*** Selected text ***

Each CHIP and each ACP is attached to the two 252MB per second data buses and the two 120MB per second command buses. The two data buses function together as one 504MB per second data bus. Each CHIP or CHIP pair, and/or each ACP or ACP pair may be accessing both data buses simultaneously to achieve an instantaneous data rate of 504MB per second. The data buses are First Come First Serve (FCFS) priority arbitration and are non-preemptive and non-interleaved. When data is placed on the bus each packet is addressed and time stamped so that the appropriate CHIP pair, ACP pair, or cache will receive all the data between time stamps. Hitachi Data Systems states that the philosophy of the multiple bus design is that by utilizing the 504MB per second instantaneous data rate capability, the CHIPs and ACPs are able to transfer data to and from cache faster than the host interface paths or back-end SCSI paths can fill the buffers allocated to those paths.

The XP256 has two 120MB per second command buses thereby eliminating bus contention between I/O commands and large data transfers that can occur on shared busses. Each CHIP and ACP has a high speed command buffer to use as a scratch pad.

There is also a Hot Line bus that is used during diagnostic and error recovery procedures for the microprocessors. The purpose of having this separate bus is to eliminate any possibility of command or data bus failure due to microprocessor failures.


The software-based features of the XP256 are as follows. Where applicable, the equivalent HDS 7700E and EMC Symmetrix offerings are provided in parenthesis ( / ).

• HP SureStore E Business Copy XP (ShadowImage/TimeFinder): Creates copies of volumes on the same XP256 subsystem.

• HP SureStore E Continuous Access XP (HRC/SRDF): Creates mirrored copies of volumes on another XP256 (local or remote).

• HP SureStore E Data Exchange XP (HMDE/InfoMover): Provides high-speed transfer of data between HP-UX and mainframes using channel resources.

• HP SureStore E Secure Manager XP (not available/Volume Logix): Secures data between servers when multiple servers access the same subsystem via a SAN.

• HP SureStore E LUN Configuration Manager XP (LUN Manager/Symmetrix Manager): Enables LUN configuration.

*** End of Selected text ***
*** Data for review ***

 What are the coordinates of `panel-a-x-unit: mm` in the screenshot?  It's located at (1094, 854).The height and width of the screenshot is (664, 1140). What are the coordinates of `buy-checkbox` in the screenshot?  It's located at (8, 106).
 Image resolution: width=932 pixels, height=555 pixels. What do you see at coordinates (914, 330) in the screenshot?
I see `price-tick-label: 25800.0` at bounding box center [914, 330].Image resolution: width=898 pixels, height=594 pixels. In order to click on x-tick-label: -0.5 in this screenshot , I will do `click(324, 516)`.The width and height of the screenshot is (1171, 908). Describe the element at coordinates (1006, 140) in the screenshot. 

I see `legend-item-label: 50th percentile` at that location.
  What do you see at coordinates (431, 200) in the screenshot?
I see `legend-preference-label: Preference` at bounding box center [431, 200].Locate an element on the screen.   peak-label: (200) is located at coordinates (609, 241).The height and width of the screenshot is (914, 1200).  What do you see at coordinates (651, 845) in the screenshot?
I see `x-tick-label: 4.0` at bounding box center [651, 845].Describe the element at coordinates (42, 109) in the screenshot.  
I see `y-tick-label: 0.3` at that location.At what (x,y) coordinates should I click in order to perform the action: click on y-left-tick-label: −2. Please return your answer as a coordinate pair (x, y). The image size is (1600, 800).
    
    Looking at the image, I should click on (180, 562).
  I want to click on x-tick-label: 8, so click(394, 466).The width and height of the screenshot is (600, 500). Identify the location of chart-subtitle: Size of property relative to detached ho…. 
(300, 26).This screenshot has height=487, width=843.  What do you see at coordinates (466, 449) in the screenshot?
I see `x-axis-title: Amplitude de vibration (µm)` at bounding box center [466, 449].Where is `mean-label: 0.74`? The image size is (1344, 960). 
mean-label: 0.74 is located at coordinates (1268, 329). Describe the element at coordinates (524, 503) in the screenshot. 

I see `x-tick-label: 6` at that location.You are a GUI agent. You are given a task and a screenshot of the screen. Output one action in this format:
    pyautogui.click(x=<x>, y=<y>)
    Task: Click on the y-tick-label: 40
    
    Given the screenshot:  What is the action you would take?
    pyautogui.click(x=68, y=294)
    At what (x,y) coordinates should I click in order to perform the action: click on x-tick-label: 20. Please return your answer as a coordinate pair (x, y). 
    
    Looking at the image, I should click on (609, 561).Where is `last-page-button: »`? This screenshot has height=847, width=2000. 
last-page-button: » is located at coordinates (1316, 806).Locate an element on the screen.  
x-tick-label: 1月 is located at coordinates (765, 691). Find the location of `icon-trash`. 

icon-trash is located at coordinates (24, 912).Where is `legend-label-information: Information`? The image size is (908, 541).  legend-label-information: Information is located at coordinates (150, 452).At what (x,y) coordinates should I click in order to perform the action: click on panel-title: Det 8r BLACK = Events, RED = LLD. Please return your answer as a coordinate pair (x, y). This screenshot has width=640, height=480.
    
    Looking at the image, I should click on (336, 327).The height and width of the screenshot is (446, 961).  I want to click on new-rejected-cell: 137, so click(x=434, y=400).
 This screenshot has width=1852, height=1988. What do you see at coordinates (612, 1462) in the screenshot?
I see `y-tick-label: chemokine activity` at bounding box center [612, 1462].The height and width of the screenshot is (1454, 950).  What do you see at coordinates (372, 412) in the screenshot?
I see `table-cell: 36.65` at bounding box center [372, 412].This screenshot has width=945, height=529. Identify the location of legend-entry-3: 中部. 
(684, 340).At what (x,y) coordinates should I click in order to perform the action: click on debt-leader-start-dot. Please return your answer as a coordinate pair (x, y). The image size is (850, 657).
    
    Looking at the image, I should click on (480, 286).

*** End of Data for review ***

**Problem set**
a. For each statement, say yes or no as to whether it agrees with the passage on the XP256, and quote the exact words of the passage that decide it: (i) The data buses use preemptive, interleaved arbitration. (ii) The XP256 has two 120MB per second command buses. (iii) Business Copy XP creates copies of volumes on another XP256.
b. Reproduce the part of the passage on the XP256 that opens with the words "The XP256 has" and closes with "(local or remote).".
Nothing in the data is needed here.

**Responses to the tasks**
a.
(i) No: "The data buses are First Come First Serve (FCFS) priority arbitration and are non-preemptive and non-interleaved."
(ii) Yes: "The XP256 has two 120MB per second command buses"
(iii) No: "Creates copies of volumes on the same XP256 subsystem."

b.
The XP256 has two 120MB per second command buses thereby eliminating bus contention between I/O commands and large data transfers that can occur on shared busses. Each CHIP and ACP has a high speed command buffer to use as a scratch pad.

There is also a Hot Line bus that is used during diagnostic and error recovery procedures for the microprocessors. The purpose of having this separate bus is to eliminate any possibility of command or data bus failure due to microprocessor failures.


The software-based features of the XP256 are as follows. Where applicable, the equivalent HDS 7700E and EMC Symmetrix offerings are provided in parenthesis ( / ).

• HP SureStore E Business Copy XP (ShadowImage/TimeFinder): Creates copies of volumes on the same XP256 subsystem.

• HP SureStore E Continuous Access XP (HRC/SRDF): Creates mirrored copies of volumes on another XP256 (local or remote).